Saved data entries

## Start

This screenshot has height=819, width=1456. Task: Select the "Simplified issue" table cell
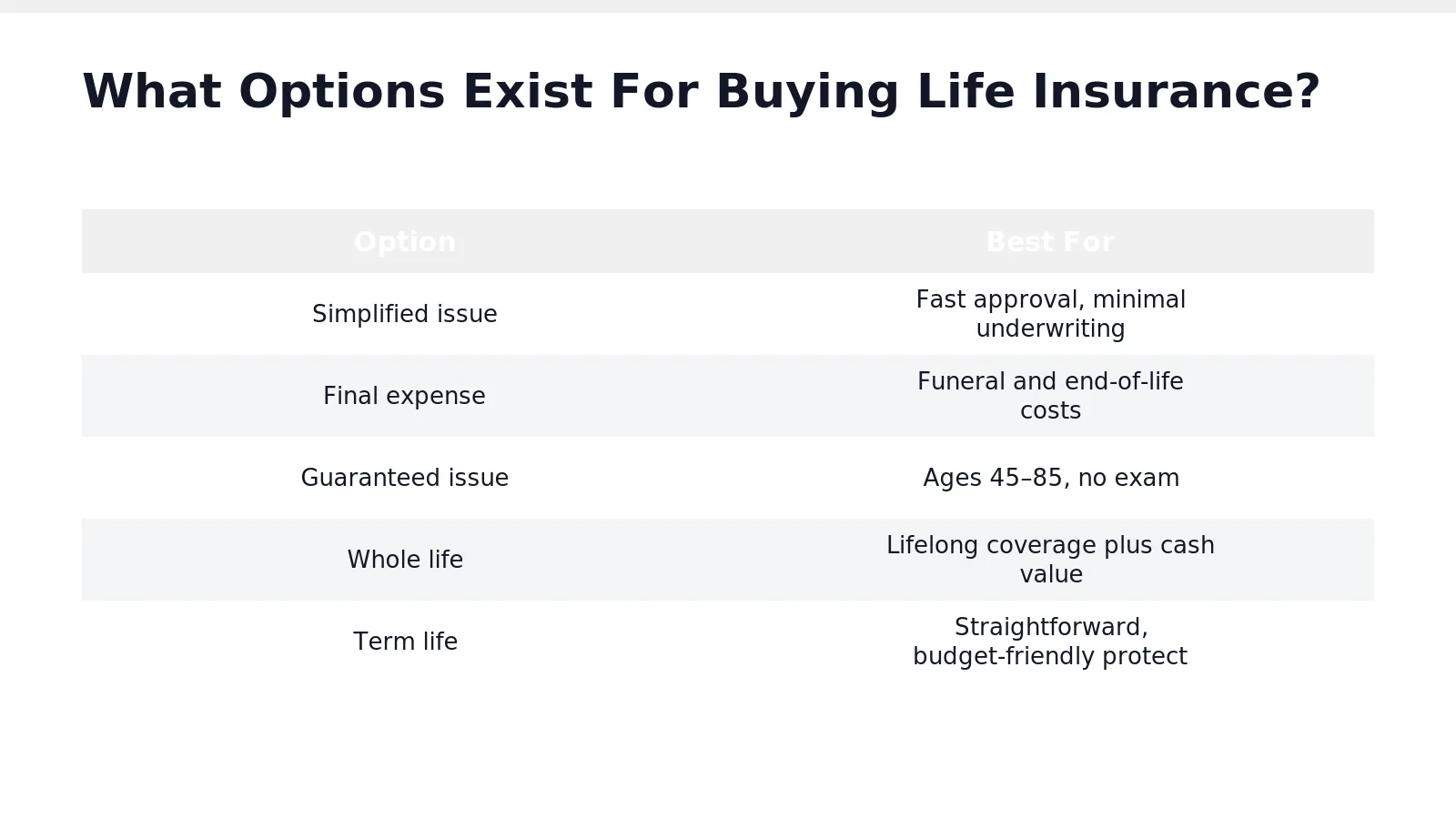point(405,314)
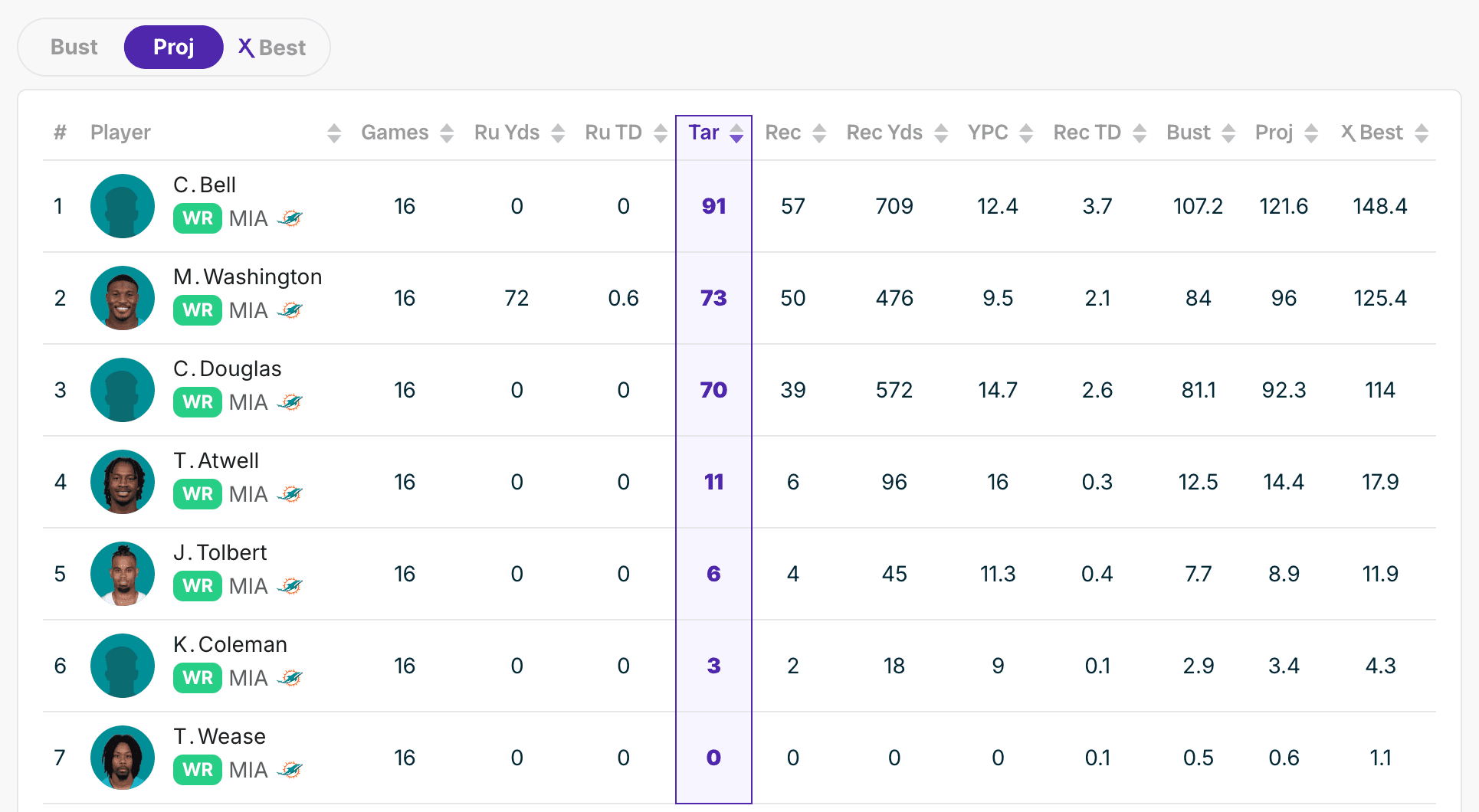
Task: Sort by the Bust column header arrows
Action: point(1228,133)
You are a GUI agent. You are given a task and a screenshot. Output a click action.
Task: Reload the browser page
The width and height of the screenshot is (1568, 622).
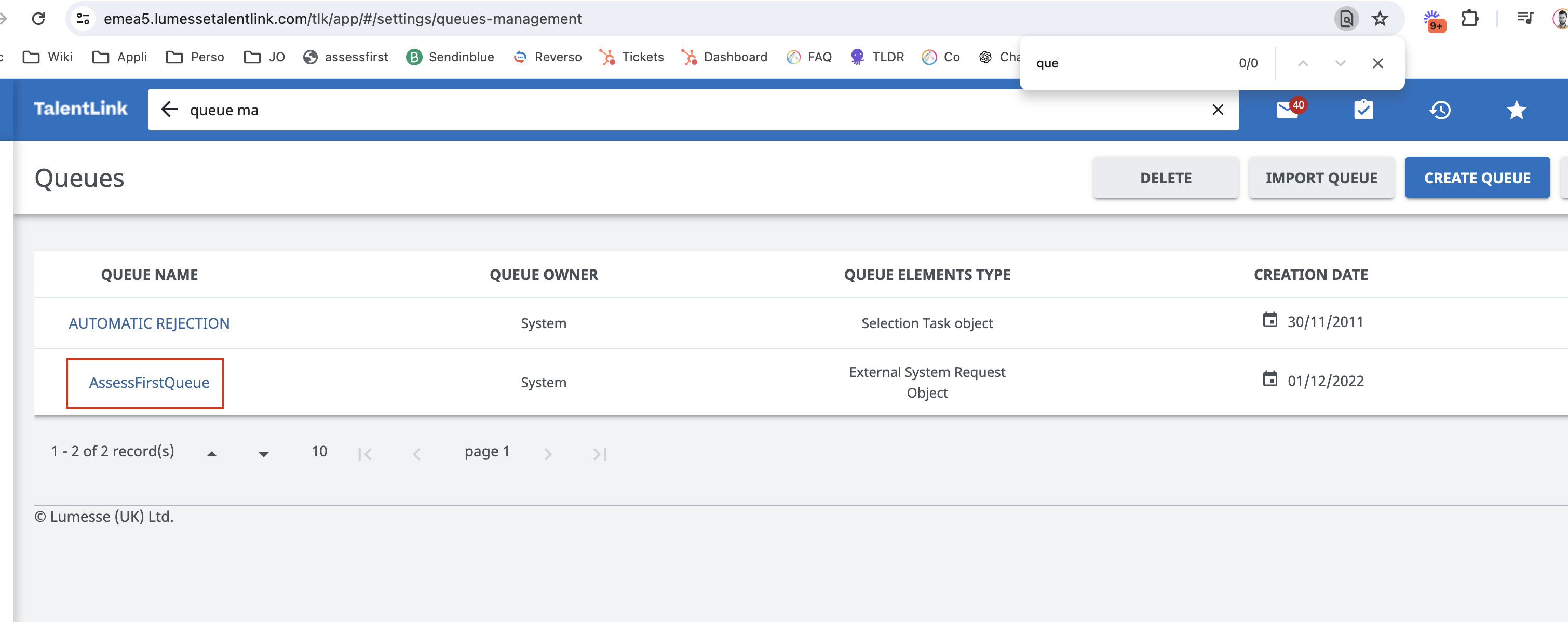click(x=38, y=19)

## End

Problem description | Reproduce every line of the data above verbatim, omitting the pictures.

Completed task |
This screenshot has height=819, width=1456. Task: Select the "Simplified issue" table cell
point(405,314)
Task: Sort by the Bust column header arrows
Action: point(1228,133)
You are a GUI agent. You are given a task and a screenshot. Output a click action.
Task: Reload the browser page
The width and height of the screenshot is (1568, 622).
click(x=38, y=19)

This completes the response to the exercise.